Tener la vista puesta únicamente en la meta final, no solo impide disfrutar del camino, sino que hace que este se convierta en un auténtico campo de batalla repleto de obstáculos contra los que luchar para conseguir el éxito a toda costa.
Cree equivocadamente que necesita alcanzar su meta para ser feliz y esto le produce estrés, ansiedad y, en muchos casos, depresión. Entra en un círculo vicioso de sufrimiento, porque cuanto más se esfuerza por lograr metas inalcanzables más se ve como una persona fracasada y, como consecuencia, menos rendirá, de manera que cada vez estará más lejos de su meta.
En aquella persona con ambición desmedida se despierta la competitividad destructiva, es decir, la lucha contra los posibles rivales a los que, sin ninguna clase de escrúpulo, les “pondrá la zancadilla”, si ello contribuye a lograr su propósito.
Para la persona con ambición sana, sin embargo, el éxito es algo secundario, para ella lo que realmente tiene valor es disfrutar en el trayecto hacia metas altas pero realistas, siempre acordes a sus capacidades y posibilidades.
Experimenta satisfacción con cada pequeño paso que da, por insignificante que parezca, incluso cuando el resultado no es el esperado. Da más valor al mero hecho de haberlo intentado y a lo que ha aprendido haciéndolo, que al resultado en sí mismo.
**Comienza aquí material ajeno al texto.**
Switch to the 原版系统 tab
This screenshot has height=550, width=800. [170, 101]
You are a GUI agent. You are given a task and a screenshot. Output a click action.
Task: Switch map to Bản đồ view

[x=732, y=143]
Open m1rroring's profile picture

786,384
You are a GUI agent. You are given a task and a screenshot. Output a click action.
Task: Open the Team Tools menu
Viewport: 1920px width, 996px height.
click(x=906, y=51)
Trabaja para alcanzar el objetivo deseado, pero si no lo consigue, no se siente insatisfecha ni ansiosa (aunque experimente temporalmente cierta tristeza y frustración), ya que sabe que lograrlo le provocará alegría o placer pero no le proporcionará la verdadera felicidad.
La persona con ambición sana apuesta por la competitividad constructiva, esto es, por la superación de uno mismo sin perjudicar a nadie.
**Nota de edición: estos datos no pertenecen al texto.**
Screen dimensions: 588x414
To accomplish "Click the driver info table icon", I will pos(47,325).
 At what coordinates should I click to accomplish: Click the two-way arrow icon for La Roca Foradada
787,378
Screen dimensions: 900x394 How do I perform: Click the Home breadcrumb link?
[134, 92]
Por último, la persona sin ambición es aquella que establece metas extremadamente bajas porque, aunque posea las habilidades necesarias y todo esté a su favor, se percibe a sí misma como una perdedora incapaz de conseguir lo que quiere en la vida.
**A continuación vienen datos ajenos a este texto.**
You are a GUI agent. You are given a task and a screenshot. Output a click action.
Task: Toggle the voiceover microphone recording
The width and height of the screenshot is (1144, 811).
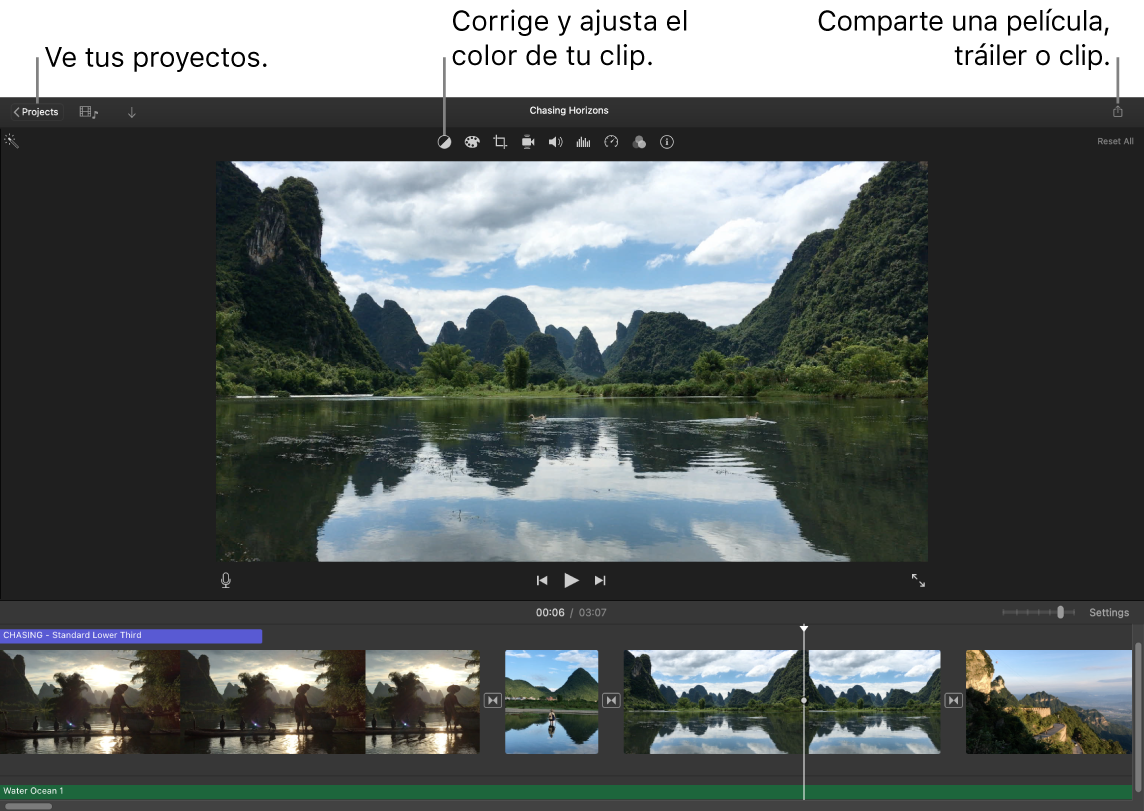pyautogui.click(x=225, y=580)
Ante la más mínima dificultad se desanima y tira la toalla porque percibe la situación como incontrolable, aunque no lo sea.
No se considera dueña de su vida y es incapaz de tomar las riendas de la misma. Piensa que todo está predeterminado de antemano y que no puede hacer nada para influir en su futuro, puesto que su vida está en manos de la suerte, de los demás, de fuerzas sobrenaturales, del destino… Asume siempre la responsabilidad de todo lo malo que le sucede pero nunca de lo bueno.
Piensa que no merece la pena ni siquiera intentar las cosas porque está convencida de que siempre fracasará y de que nada puede hacer para que no sea así. Con esta forma de pensar derrotista, no es de extrañar que estas personas apenas tengan metas en la vida.
Es evidente que lo saludable no es la ausencia de metas ni tampoco la lucha por conseguir algo inalcanzable que creemos necesitar para ser felices, sino trabajar desde la serenidad y disfrutar mientras caminamos hacia aquello que deseamos. Además, este es el modo más acertado de obtener los mejores resultados, ya que la fuerza del disfrute es infinitamente más potente que la fuerza de la obligación.